**HOW TO COMPLETE THIS TASK**
Given the records below, would you repeat exactly the lines that begin at the one containing "Globalització (270, 940)" and end at the one containing "De pobles (267, 1388)", inclusive?
[Start of Attachment]
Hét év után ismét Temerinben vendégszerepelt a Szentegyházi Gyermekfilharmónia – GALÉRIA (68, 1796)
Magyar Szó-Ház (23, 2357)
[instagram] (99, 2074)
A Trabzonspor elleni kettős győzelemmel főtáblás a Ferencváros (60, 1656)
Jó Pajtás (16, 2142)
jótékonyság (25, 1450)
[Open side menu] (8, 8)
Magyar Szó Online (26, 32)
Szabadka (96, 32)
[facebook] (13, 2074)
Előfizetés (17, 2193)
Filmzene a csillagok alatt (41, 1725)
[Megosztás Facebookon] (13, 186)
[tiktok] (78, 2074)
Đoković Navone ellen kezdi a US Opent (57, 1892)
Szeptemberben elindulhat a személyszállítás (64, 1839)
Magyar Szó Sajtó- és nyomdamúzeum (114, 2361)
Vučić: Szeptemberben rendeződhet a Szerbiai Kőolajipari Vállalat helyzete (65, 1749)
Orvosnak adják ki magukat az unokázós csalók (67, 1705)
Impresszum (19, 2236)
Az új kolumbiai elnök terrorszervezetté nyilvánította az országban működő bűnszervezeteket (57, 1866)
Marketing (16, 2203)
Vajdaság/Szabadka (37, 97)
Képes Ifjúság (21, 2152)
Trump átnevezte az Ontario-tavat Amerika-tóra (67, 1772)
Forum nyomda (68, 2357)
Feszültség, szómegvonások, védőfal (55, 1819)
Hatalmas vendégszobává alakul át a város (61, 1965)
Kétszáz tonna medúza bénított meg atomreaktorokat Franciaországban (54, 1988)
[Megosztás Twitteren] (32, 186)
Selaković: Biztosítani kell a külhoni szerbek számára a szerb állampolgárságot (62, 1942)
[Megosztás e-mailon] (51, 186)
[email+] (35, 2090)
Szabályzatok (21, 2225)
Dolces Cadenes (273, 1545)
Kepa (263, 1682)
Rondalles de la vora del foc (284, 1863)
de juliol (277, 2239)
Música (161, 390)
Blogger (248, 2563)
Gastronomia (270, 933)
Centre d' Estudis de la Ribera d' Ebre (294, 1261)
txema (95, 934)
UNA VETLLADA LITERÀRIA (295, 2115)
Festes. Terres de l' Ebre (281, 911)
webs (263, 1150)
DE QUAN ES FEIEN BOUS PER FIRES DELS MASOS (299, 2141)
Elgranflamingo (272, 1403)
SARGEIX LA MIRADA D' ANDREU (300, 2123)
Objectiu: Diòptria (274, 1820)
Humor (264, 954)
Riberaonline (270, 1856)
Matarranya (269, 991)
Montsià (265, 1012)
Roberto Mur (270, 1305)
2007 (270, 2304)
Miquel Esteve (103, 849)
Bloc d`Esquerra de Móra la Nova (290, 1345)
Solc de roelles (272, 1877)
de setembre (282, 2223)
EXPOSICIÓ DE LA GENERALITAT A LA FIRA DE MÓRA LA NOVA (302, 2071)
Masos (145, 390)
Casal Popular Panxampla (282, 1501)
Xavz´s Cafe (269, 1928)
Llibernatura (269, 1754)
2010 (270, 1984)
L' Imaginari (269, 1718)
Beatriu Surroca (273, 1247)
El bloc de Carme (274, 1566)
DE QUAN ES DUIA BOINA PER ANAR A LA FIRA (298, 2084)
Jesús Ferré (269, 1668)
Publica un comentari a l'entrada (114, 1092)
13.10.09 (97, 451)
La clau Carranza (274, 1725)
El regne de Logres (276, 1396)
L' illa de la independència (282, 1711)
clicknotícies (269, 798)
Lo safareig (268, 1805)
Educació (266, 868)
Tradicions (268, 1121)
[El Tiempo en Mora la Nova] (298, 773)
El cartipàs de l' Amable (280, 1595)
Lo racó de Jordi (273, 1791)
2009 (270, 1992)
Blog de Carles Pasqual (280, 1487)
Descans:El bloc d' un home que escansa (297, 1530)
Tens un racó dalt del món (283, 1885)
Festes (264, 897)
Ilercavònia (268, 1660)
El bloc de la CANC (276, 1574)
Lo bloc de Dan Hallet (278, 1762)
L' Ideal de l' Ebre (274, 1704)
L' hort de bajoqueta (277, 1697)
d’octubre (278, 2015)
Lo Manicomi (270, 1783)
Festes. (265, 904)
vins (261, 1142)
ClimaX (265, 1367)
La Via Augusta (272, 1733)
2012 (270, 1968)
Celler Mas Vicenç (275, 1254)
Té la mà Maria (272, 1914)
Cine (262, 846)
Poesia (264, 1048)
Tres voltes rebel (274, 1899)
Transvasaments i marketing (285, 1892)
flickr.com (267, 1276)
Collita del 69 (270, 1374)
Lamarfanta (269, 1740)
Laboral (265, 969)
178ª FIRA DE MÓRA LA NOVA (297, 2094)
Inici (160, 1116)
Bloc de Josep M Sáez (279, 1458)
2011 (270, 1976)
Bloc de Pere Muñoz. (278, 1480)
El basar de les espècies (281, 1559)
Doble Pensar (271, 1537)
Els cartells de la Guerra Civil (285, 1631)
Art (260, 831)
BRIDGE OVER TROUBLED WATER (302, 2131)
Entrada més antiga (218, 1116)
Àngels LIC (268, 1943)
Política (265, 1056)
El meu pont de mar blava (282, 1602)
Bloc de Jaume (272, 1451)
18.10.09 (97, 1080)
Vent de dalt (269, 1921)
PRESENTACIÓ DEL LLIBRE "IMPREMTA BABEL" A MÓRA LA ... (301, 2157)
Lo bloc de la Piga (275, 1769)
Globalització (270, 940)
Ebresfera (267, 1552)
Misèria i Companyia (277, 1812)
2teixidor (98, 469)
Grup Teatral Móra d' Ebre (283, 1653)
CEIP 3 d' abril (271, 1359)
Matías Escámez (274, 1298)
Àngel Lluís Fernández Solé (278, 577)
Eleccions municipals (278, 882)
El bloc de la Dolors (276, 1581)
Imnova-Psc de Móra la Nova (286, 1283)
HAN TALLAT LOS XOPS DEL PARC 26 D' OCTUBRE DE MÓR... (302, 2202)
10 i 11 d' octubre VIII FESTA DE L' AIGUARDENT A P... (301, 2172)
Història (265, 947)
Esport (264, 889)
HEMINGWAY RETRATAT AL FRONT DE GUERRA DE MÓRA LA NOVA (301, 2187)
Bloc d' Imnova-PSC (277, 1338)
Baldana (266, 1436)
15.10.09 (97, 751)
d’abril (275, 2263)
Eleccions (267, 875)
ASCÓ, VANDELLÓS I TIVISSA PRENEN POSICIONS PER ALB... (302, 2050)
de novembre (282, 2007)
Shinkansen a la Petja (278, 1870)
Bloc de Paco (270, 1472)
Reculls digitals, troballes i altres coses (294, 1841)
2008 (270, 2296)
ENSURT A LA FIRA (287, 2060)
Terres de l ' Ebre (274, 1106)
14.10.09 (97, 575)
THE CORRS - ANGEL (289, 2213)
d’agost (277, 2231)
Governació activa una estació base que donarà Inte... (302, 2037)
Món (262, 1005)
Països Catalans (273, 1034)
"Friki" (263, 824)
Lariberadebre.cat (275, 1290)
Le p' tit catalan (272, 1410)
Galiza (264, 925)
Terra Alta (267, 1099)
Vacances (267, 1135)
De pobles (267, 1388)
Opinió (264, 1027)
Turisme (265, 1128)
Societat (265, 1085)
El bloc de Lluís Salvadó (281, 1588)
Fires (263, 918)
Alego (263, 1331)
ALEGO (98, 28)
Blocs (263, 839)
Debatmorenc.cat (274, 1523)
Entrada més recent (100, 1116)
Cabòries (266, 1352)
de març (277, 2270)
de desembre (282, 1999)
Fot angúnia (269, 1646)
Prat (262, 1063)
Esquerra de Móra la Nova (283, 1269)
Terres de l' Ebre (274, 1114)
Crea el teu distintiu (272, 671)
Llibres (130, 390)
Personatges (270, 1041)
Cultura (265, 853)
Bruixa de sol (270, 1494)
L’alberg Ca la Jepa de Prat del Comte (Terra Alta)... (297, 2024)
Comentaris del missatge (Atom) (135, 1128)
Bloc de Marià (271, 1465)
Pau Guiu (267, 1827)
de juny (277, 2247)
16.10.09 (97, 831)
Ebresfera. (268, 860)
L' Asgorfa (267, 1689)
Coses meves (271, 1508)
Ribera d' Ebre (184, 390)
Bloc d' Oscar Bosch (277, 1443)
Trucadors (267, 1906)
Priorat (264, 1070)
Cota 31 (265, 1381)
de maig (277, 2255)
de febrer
[End of Attachment]
**RESULT**
Globalització (270, 940)
Ebresfera (267, 1552)
Misèria i Companyia (277, 1812)
2teixidor (98, 469)
Grup Teatral Móra d' Ebre (283, 1653)
CEIP 3 d' abril (271, 1359)
Matías Escámez (274, 1298)
Àngel Lluís Fernández Solé (278, 577)
Eleccions municipals (278, 882)
El bloc de la Dolors (276, 1581)
Imnova-Psc de Móra la Nova (286, 1283)
HAN TALLAT LOS XOPS DEL PARC 26 D' OCTUBRE DE MÓR... (302, 2202)
10 i 11 d' octubre VIII FESTA DE L' AIGUARDENT A P... (301, 2172)
Història (265, 947)
Esport (264, 889)
HEMINGWAY RETRATAT AL FRONT DE GUERRA DE MÓRA LA NOVA (301, 2187)
Bloc d' Imnova-PSC (277, 1338)
Baldana (266, 1436)
15.10.09 (97, 751)
d’abril (275, 2263)
Eleccions (267, 875)
ASCÓ, VANDELLÓS I TIVISSA PRENEN POSICIONS PER ALB... (302, 2050)
de novembre (282, 2007)
Shinkansen a la Petja (278, 1870)
Bloc de Paco (270, 1472)
Reculls digitals, troballes i altres coses (294, 1841)
2008 (270, 2296)
ENSURT A LA FIRA (287, 2060)
Terres de l ' Ebre (274, 1106)
14.10.09 (97, 575)
THE CORRS - ANGEL (289, 2213)
d’agost (277, 2231)
Governació activa una estació base que donarà Inte... (302, 2037)
Món (262, 1005)
Països Catalans (273, 1034)
"Friki" (263, 824)
Lariberadebre.cat (275, 1290)
Le p' tit catalan (272, 1410)
Galiza (264, 925)
Terra Alta (267, 1099)
Vacances (267, 1135)
De pobles (267, 1388)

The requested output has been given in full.